DOCUMENT SECTION
━━━

Bonds is currently getting the Gen. Janis Karpinski treatment from the baseball war room. They want to stop the chain of command and make him the symbol of the baseball’s “juiced era” in the 1990s. Then, after Bonds is offered up as sacrifice, the game can move on…Baseball doesn’t want the scrutiny of why they did nothing as players began to resemble Lou Ferrigno. They don’t want people to look at why steroids were pointedly not even a banned substance until 2003. They don’t want people looking at the Nike “chicks dig the long ball” ad campaigns, or how they used the Mark McGwire/ Sammy Sosa home run race to bring back fans after the 1994 lockout cancelled the World Series. They don’t want anyone to recall the X-men style cartoons they produced of freakishly muscled players to hype the game. They want this to stop with Barry Bonds.

━━━

SOURCE DATA
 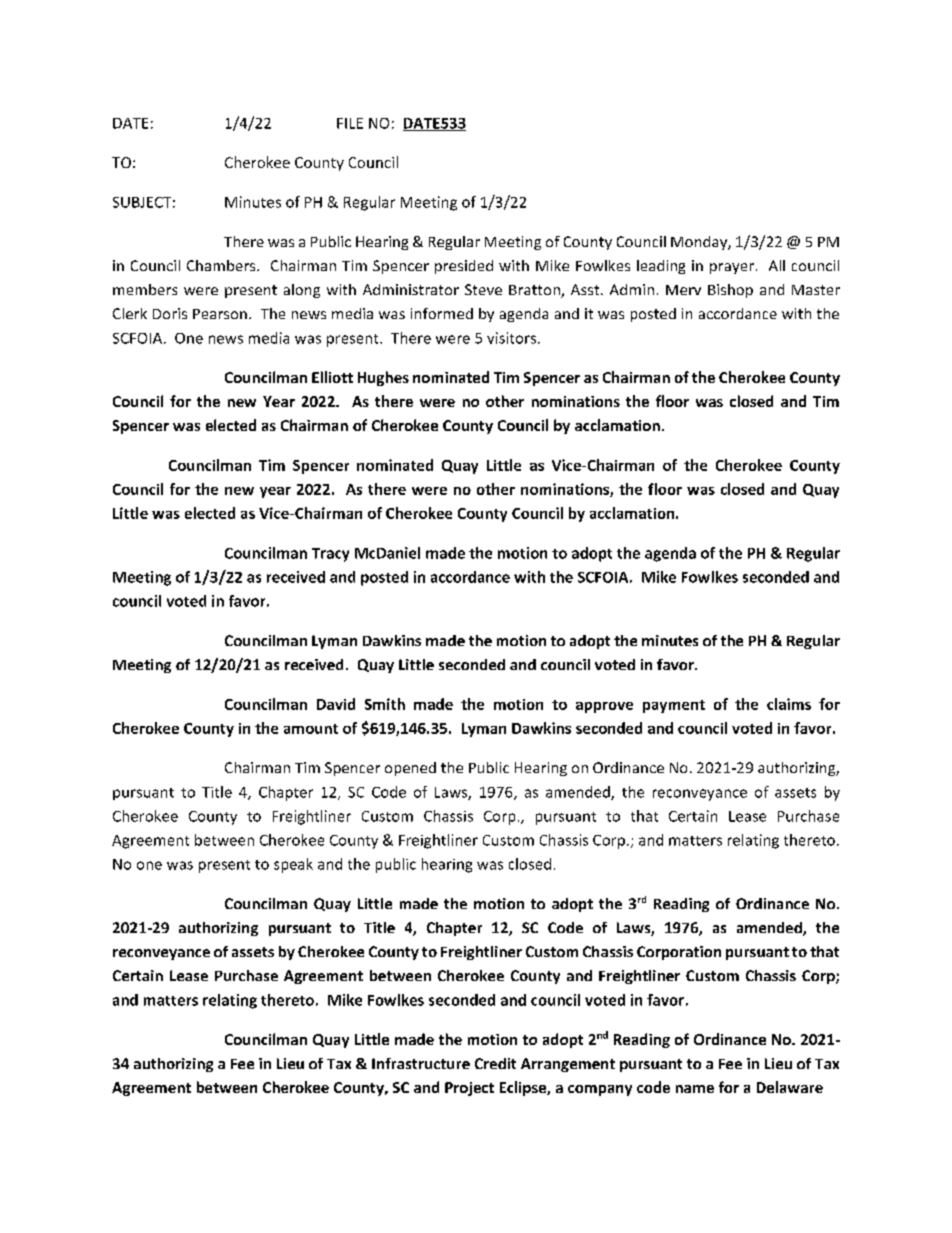 What do you see at coordinates (695, 1089) in the document?
I see `name` at bounding box center [695, 1089].
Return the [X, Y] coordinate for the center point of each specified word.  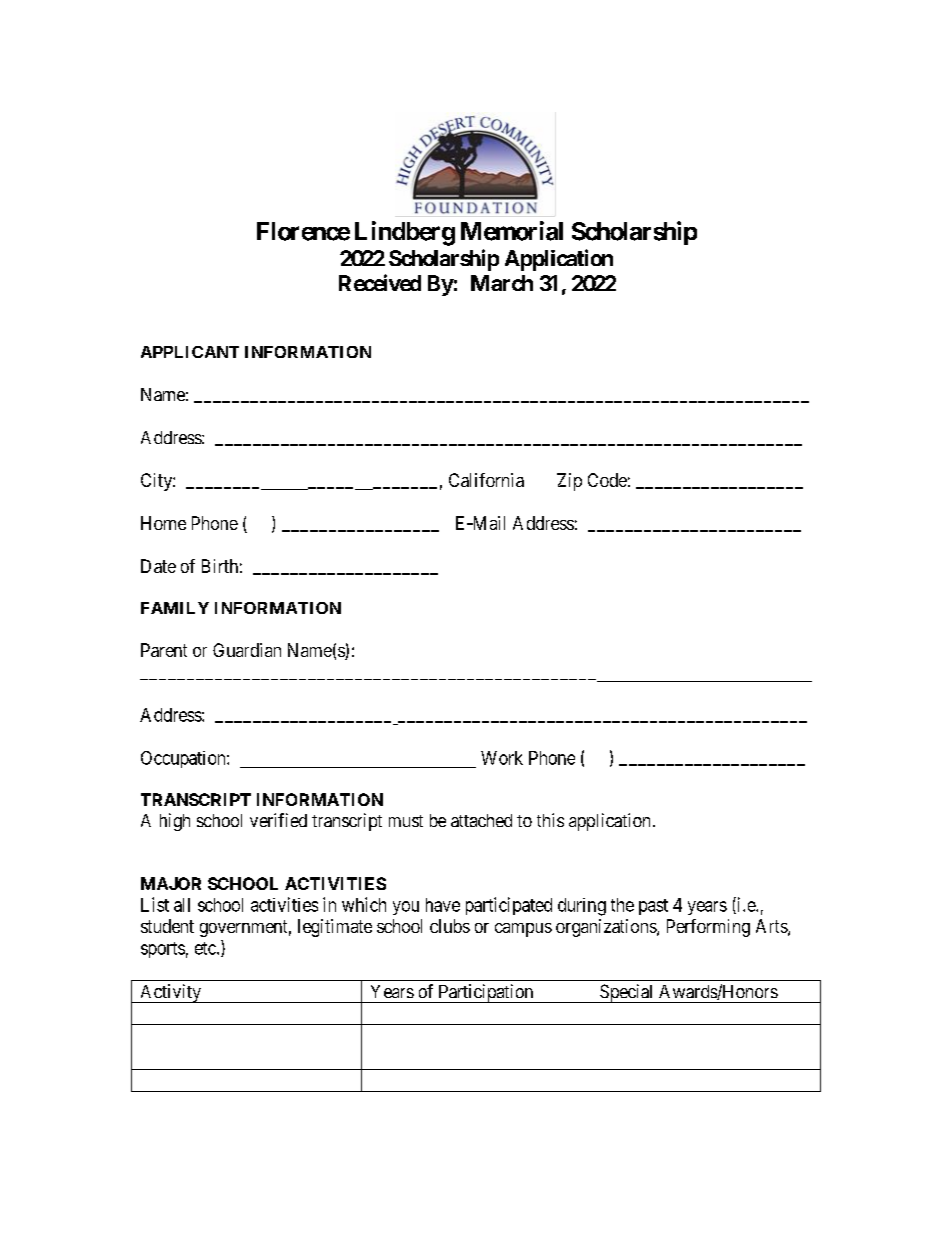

━━━

Decide whether each statement agrees with the passage on Barry Bonds, answering yes or no and quoting the words of the passage that decide it. (a) Steroids were a banned substance in baseball before 2003. (b) The Mark McGwire/Sammy Sosa home run race was used to win back fans after the 1994 lockout. (c) Baseball wants the matter to end with Barry Bonds.

FULL ANSWER
(a) No: "steroids were pointedly not even a banned substance until 2003."
(b) Yes: "how they used the Mark McGwire/ Sammy Sosa home run race to bring back fans after the 1994 lockout cancelled the World Series"
(c) Yes: "They want this to stop with Barry Bonds."